Das Montrealer Übereinkommen gilt sowohl für vertragliche wie ausführende Luftfrachtführer. Beide haften als Gesamtschuldner. Das heißt, Reisende haben die Wahl, gegen wen sie einen Schadenersatzanspruch geltend machen. Dies wirkt sich zum Beispiel beim „Code-Sharing“ aus: Buchen Passagiere einen Flug bei der Fluggesellschaft A, wird der Flug aber durch die Fluggesellschaft B durchgeführt, können sich die Fluggäste bei Gepäckschäden aussuchen, ob sie den Schaden von A oder B ersetzt verlangen. Auch für eine Pauschalreise ist die Unterscheidung von Bedeutung. Der Reiseveranstalter ist nach dem Montrealer Übereinkommen vertraglicher und das von ihm mit der Durchführung des Flugs beauftragte Luftfahrtunternehmen ausführender Luftfrachtführer. Auch hier haben Passagiere das Recht zu wählen, gegen wen sie vorgehen. Ein Kriterium kann dabei sein, gegen welches der in Frage kommenden Unternehmen sich ein Anspruch erfahrungsgemäß eher durchsetzen lässt. Bei der Prüfung von Ansprüchen durch die Flugärger-App erfolgt gegebenenfalls eine Auswahl aus Sicht von Verbraucher:innen mit Wohnsitz in Deutschland. Im Zweifel sollten Sie sich dazu beraten lassen.
Obergrenze für Schadenersatz
Die im Montrealer Übereinkommen festgelegten Haftungshöchstgrenzen sind in Sonderziehungsrechten (SZR oder englisch „Special Drawing Right“, SDR) angegeben, etwa für Gepäckschäden 1131 SZR je Reisenden. Ein Sonderziehungsrecht ist eine vom Internationalen Währungsfonds eingeführte künstliche Währungseinheit, die nicht auf den Devisenmärkten gehandelt wird. Der Wert eines Sonderziehungsrechts wird vom internationalen Währungsfonds tagesaktuell ermittelt und veröffentlicht. Im Fall einer gerichtlichen Entscheidung über zu leistenden Schadenersatz ist das Sonderziehungsrecht zu dem im Zeitpunkt der Entscheidung maßgeblichen Kurs in Euro umzurechnen.

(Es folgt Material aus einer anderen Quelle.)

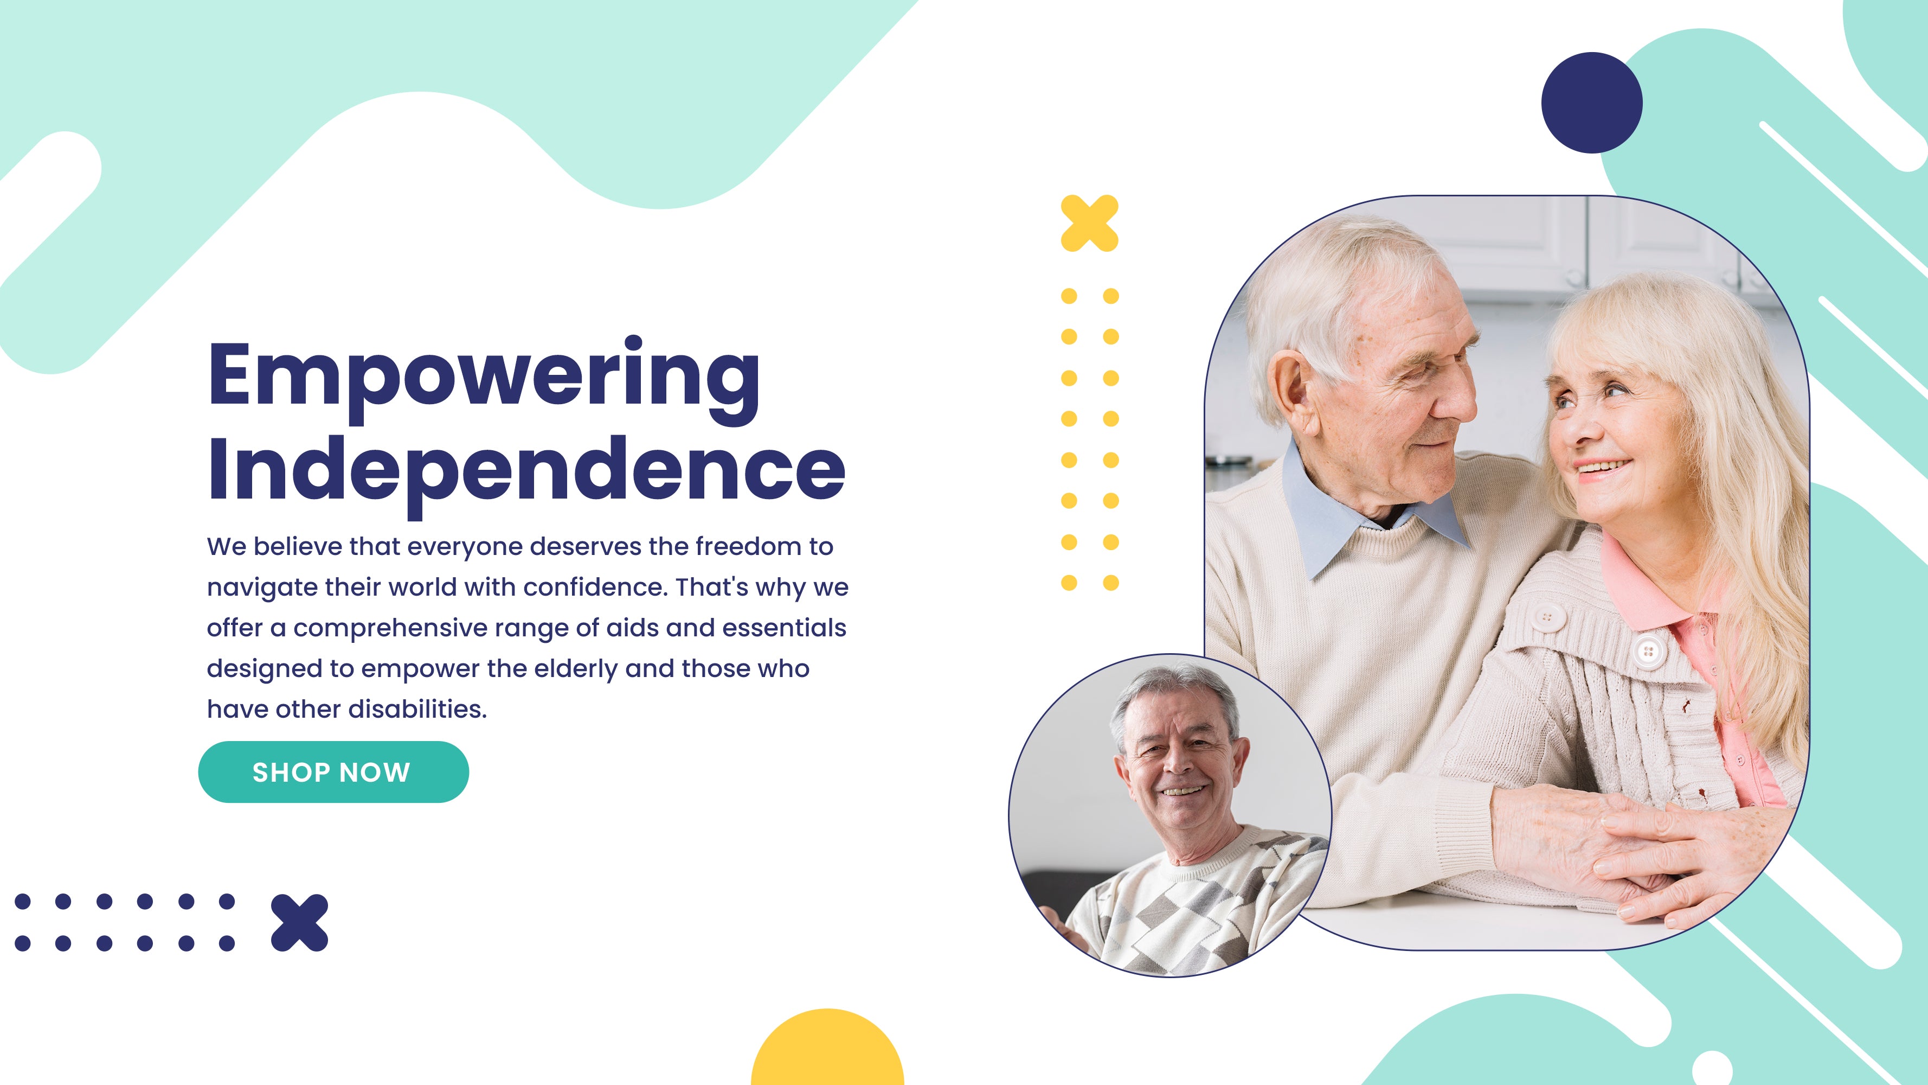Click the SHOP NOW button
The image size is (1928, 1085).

Für Schadenersatzleistungen außerhalb gerichtlicher Verfahren kommt es auf den Kurswert zur Zeit der Zahlung an. Ein Beispiel: Am 17.12.2021 entsprach ein SZR aufgerundet 1,24 Euro – die Höchstgrenze dessen, was man als geschädigter Passagier an Schadenersatz zu erwarten hätte, wären demnach zu diesem Zeitpunkt rund 1.400 Euro gewesen.